Bob, it is a great pleasure to have you on Democracy Now!

BOB FASS: Well, the same goes for me, Amy. I’m very happy to be here.

AMY GOODMAN: So, when did you first meet Bob Dylan?

BOB FASS: Well, I first heard about him, of course, before I met him, in a lot of different places, and I’m not — I’m certain about one of them. I was an actor at the time, a poor young actor, believe it or not, who didn’t — you know, didn’t know a whole lot about almost anything. I was in a play by Brendan Behan called The Hostage, and I learned so much there about Ireland and Ireland in its revolutionary period. And people ought to look that play up and take a good gander at it, because it will goose them to go on further. And I was sitting there trying to remember my next entrance, when the — I was a replacement in the cast. I wasn’t cast in the play in the beginning. I was there probably for the last month of its run, which I think was a couple of years. And I noticed the stage mistress, the woman who was climbing the ropes and changing the lights and telling the rest of the people in the chorus when to sing and where to stand backstage and telling us, “Shhhh, the audience out front can hear you.” And she was so good at all these things that, among other things, she was really wonderful to look at. But I knew there was a lot more than a pretty face there. And somehow I was lucky enough to remember that.

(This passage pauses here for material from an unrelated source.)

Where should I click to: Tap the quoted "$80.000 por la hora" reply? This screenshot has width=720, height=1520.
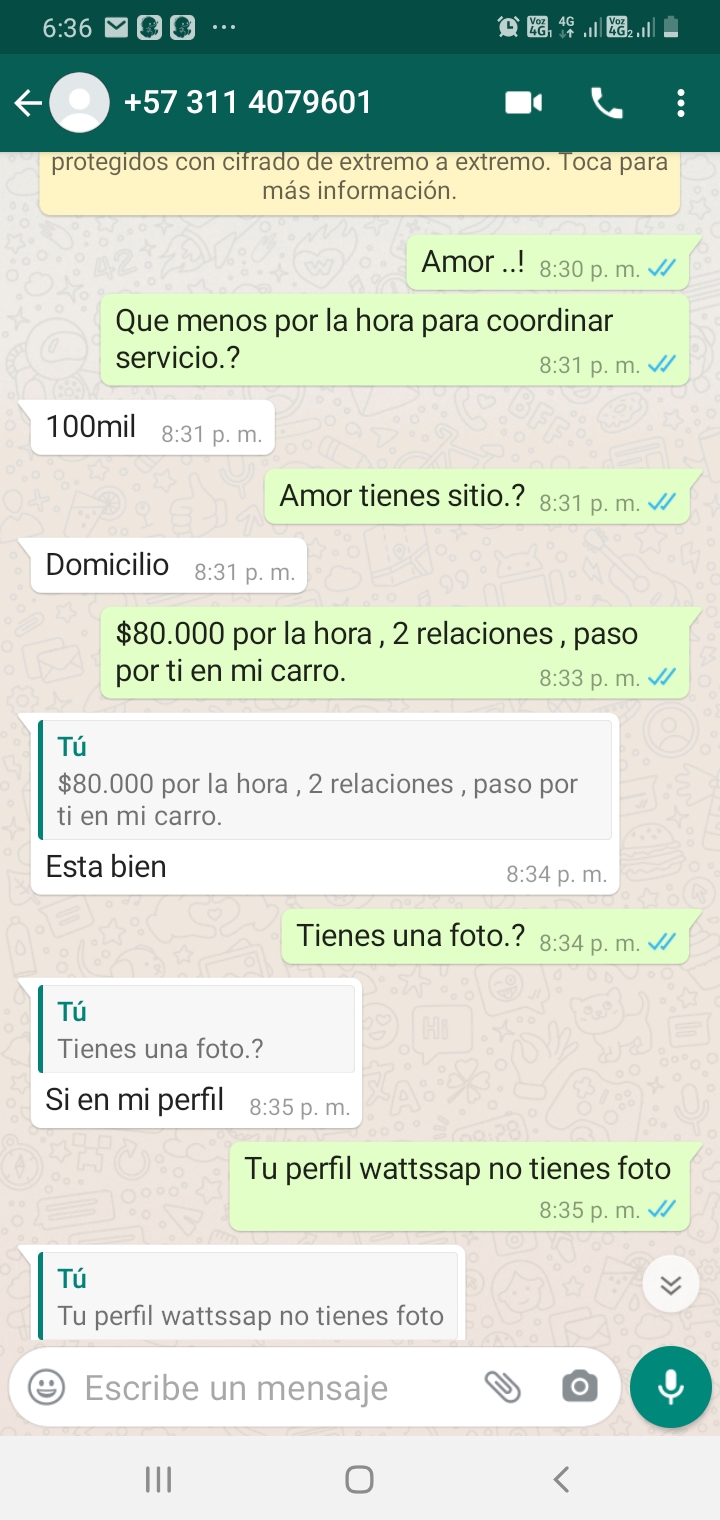[x=325, y=780]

And somehow, when she said, “What are you looking at?” I said, “Well, I’m not sure why, but you.” And she said, “Well, you should see my sister.” Her sister was Suze Rotolo, who was Bob Dylan’s very best live-in roommate friend at the time. And, you know, I was more than a little interested. And after a couple of weeks, I asked her to, you know, have a cup of coffee with me. And she said, “Alright.” And we had the cup of coffee, and I got to know her a little better. And she said, “Do you think that I’m good looking? You should see my sister. And you know who her” — this was on the downlow — “boyfriend is?” And I said, “No.” And she said, “Dylan.” I said, “The poet?” She said, “No.” I said, “Who?” She said, “Bob Dylan.” I said, “Bob?” She said, “Yeah. Well, that’s not really his — but we’ll tell you more about it later.”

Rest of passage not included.